早速、金教授の質問が続いた。「ある学生が既に提出したレポートを、他の授業でも提出した場合、不正行為に当たるでしょうか、当たらないでしょうか。不正行為?自分が直接書いたリポートなのに?」
緊張した表情でなかなか答えられずにいる学生らを見渡しながら、金教授は、「正解は不正行為かも知れないし、そうでないかも知れない」とし、「外国の大学には『自分による盗作』に対するルールがあるが、残念ながらソウル大にはそれに対する調査の手続きや処罰の条項がないため」と説明した。
同日、第一回授業が行われた「真理探究と学問倫理」は、国内では初めて学部生を対象に盗作防止を教える講座で、黄禹錫(ファン・ウソク)問題で大きなトラブルに巻き込まれたソウル大が昨年2月から開設を推進してきた。

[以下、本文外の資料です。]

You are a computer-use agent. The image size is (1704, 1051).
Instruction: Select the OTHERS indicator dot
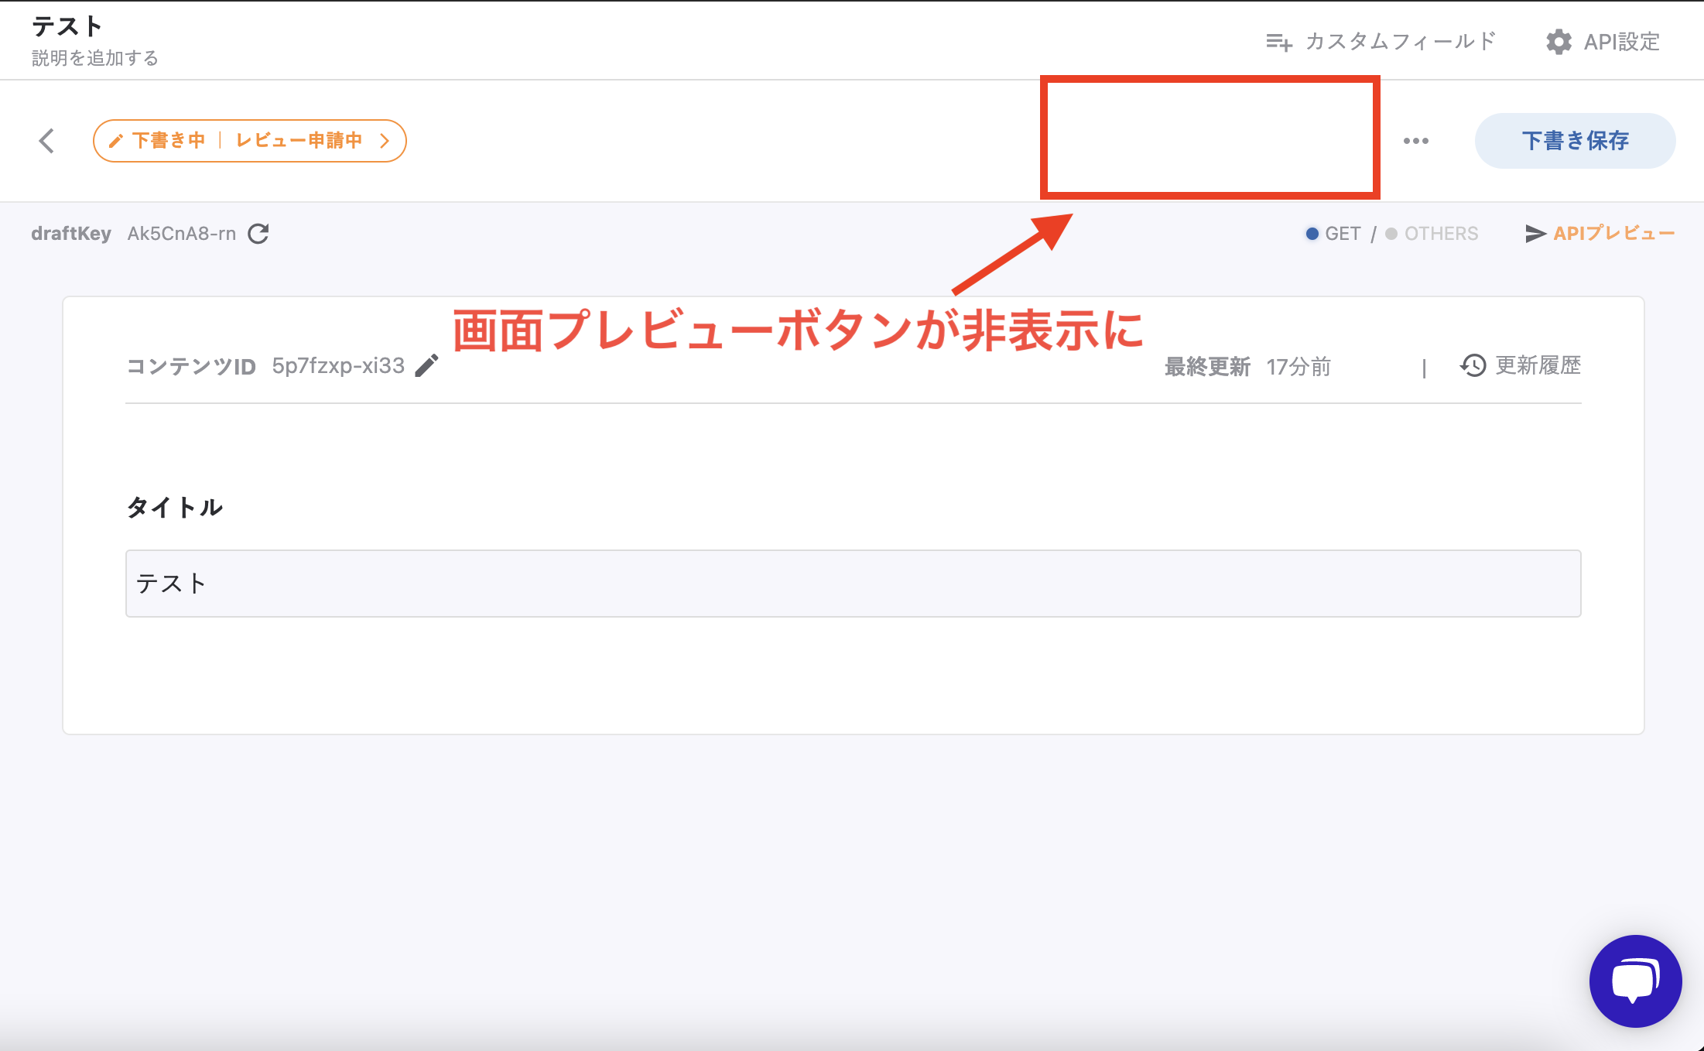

1週間に3時間ずつ行われ、法学部のチョ・グク教授、獣医学部のウ・ヒジョン教授、美術学部の金ジョンヒ教授、人文学部のハン・ジョンスク教授ら、各学部を代表する教授らが順々に講義をする計画だ。
講座開設の中心人物である生命学科の李ヒョンスク教授は、「学問を始める学部生に基本的な研究倫理と市民としての良心を植えつけようという趣旨で授業を始めた」とし、「研究倫理違反に対するケーススタディ、模擬裁判など討論式講義で進める」と語った。
学生らのレポートも国際的な盗作基準に合わせ、教授らが問題のある部分を直接添削した後、学生らに返す予定だ。
ソウル大は、「受講生を80名に制限したが、追加の受講申請の問い合わせが立て続けに入っている」とし、「授業に対する学生の高い関心に学校側も驚いた」と話す。
これを反映するかのように、受講生は人文学部、社会学部、経済学部などほとんどすべての学部の学生が顔を出しており、学年も1年生から4年生まで様々だ。
受講生の朴ムンギョンさん(20、女、外交学科)は、「学問の倫理が引き続き強調されているが、学生らは学問倫理を守りたくても知らないために守れない場合が多い」とし、「授業を通じて学問倫理が何なのか、盗作が何なのかを勉強する機会になりそうだ」と期待を示した。
李教授は、「学部生向けのきちんとした倫理教育の教材がないのが現状」と指摘した上で、「この講義がソウル大だけでなく、大韓民国の学問倫理が変わるきっかけになってほしい」と語った。